2012 — 17 April: Tuesday

It's too early1 to think about breakfast this morning, though last night's breakfast was spent delightfully at Tiffany's. The restored print looked wonderful, and the film remains most enjoyable. Plenty of extras,2 too.

My brief listen to BBC Radio 4 has been quite enough to convince me that today's weather has definitely knocked any prospect of a walk on the head. But the good thing about retirement is it doesn't matter.

Guns and butter

I don't imagine too many members of the NRA will be reading this over their hominy grits and pancakes. Source and snippet:

For centuries before the first English colonists travelled to the New World, Parliament had been regulating the private ownership of firearms. (Generally, ownership was restricted to the wealthy; the principle was that anyone below the rank of gentleman found with a gun was a poacher.) England's 1689 Declaration of Rights made a provision that "subjects which are Protestants may have arms for their defence suitable to their condition and as allowed by law"; the Declaration was an attempt to resolve a struggle between Parliament and the Crown, in which Parliament wrested control of the militia from the Crown.

Jill Lepore in The New Yorker


Beautifully-written, and full of bizarre information. Speaking of which, I found yet another reference to that upcoming ever-fatter new edition of the psychiatric diagnostic manual, this time mentioning the difficulties of grappling with its updated definition of narcissistic personality disorder. That sounds pretty cool. It was buried towards the end of an interesting piece about Facebook and loneliness.

This, however, is from the preceding paragraph of that piece:

Self-presentation on Facebook is continuous, intensely mediated, and possessed of a
phony nonchalance that eliminates even the potential for spontaneity. ("Look how
casually I threw up these three photos from the party at which I took 300 photos!")
Curating the exhibition of the self has become a 24/7 occupation.

Ouch. But I love that last sentence. Enough! Time to go and curate my breakfast cereal (or should that be 'serial'?).

Mere moments later, or...

... so it seems, I've just got back from a supplies foray more or less ahead of what looks like the contents of a very dark cloud just waiting to unload itself. It's 15:00 and, by my reckoning, time for a cuppa.

I was mildly shocked — having just played "Kelvingrove Baby" by The Bathers — to see how expensive some of their other material is, but I snaffled a very reasonably-priced MP3 download of an earlier album ("Sweet Deceit") and it's tinkling away as I type. By the time it finishes it will be time to sort out tonight's warming little splash of curry, methinks. It's somehow become 18:41 already, and is a nice, sunny early evening after being mostly grey out there today.

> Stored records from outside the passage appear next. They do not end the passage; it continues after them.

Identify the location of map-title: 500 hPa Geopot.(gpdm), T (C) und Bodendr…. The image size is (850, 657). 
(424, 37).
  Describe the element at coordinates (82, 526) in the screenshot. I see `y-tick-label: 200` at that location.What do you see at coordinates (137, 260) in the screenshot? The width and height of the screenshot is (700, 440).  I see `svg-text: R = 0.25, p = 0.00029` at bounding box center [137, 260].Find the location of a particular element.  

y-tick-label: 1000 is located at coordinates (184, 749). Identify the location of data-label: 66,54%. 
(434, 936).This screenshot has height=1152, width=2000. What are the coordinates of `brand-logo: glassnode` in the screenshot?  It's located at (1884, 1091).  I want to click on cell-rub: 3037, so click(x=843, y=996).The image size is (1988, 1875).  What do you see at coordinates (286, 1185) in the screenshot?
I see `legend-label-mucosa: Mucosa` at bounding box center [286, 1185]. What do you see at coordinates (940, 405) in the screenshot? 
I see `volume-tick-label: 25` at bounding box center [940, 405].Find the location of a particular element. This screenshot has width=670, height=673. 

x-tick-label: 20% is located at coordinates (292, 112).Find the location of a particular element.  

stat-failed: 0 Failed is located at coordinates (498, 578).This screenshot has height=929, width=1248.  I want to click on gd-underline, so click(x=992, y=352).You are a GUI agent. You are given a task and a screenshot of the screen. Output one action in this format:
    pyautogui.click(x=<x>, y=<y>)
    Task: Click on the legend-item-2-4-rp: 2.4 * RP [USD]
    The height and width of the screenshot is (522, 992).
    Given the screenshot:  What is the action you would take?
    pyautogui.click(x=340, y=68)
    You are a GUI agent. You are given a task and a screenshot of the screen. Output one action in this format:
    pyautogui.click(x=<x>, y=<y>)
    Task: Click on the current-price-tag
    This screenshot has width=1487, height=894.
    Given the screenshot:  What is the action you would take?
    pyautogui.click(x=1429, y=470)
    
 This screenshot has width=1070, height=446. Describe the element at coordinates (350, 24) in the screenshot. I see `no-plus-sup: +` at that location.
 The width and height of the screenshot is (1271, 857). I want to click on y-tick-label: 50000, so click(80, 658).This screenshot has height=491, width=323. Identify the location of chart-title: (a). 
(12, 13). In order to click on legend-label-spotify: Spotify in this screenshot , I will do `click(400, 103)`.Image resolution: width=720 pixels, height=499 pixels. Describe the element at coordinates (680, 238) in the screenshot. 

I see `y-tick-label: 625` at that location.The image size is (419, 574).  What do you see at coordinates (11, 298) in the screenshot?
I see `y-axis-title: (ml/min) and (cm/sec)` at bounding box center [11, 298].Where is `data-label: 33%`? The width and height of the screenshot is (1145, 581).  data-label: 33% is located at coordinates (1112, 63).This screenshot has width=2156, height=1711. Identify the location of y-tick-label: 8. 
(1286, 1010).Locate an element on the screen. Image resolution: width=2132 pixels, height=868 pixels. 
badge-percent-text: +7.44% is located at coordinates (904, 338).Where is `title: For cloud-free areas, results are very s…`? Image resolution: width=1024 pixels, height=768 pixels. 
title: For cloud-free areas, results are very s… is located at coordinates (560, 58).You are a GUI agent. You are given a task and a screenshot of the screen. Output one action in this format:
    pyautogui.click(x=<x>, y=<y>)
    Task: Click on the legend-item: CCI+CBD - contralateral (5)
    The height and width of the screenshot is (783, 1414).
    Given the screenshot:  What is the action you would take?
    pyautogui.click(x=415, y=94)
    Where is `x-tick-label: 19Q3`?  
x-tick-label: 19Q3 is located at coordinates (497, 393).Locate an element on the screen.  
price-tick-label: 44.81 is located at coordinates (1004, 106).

At this rate, I may even get a walk in tomorrow.

  

Footnotes

1  Merely 07:36 or so.
2  Including a fun documentary ("A Golightly Gathering") reuniting some of the players from the 'infamous' cocktail party scene over 40 years later. And an interesting look ("Mr Yunioshi: an Asian perspective") at the disgraceful 'yellow face' stereotyping of the upstairs comic relief that was provided (in what now looks like buttock-clenchingly bad taste) by Mickey Rooney.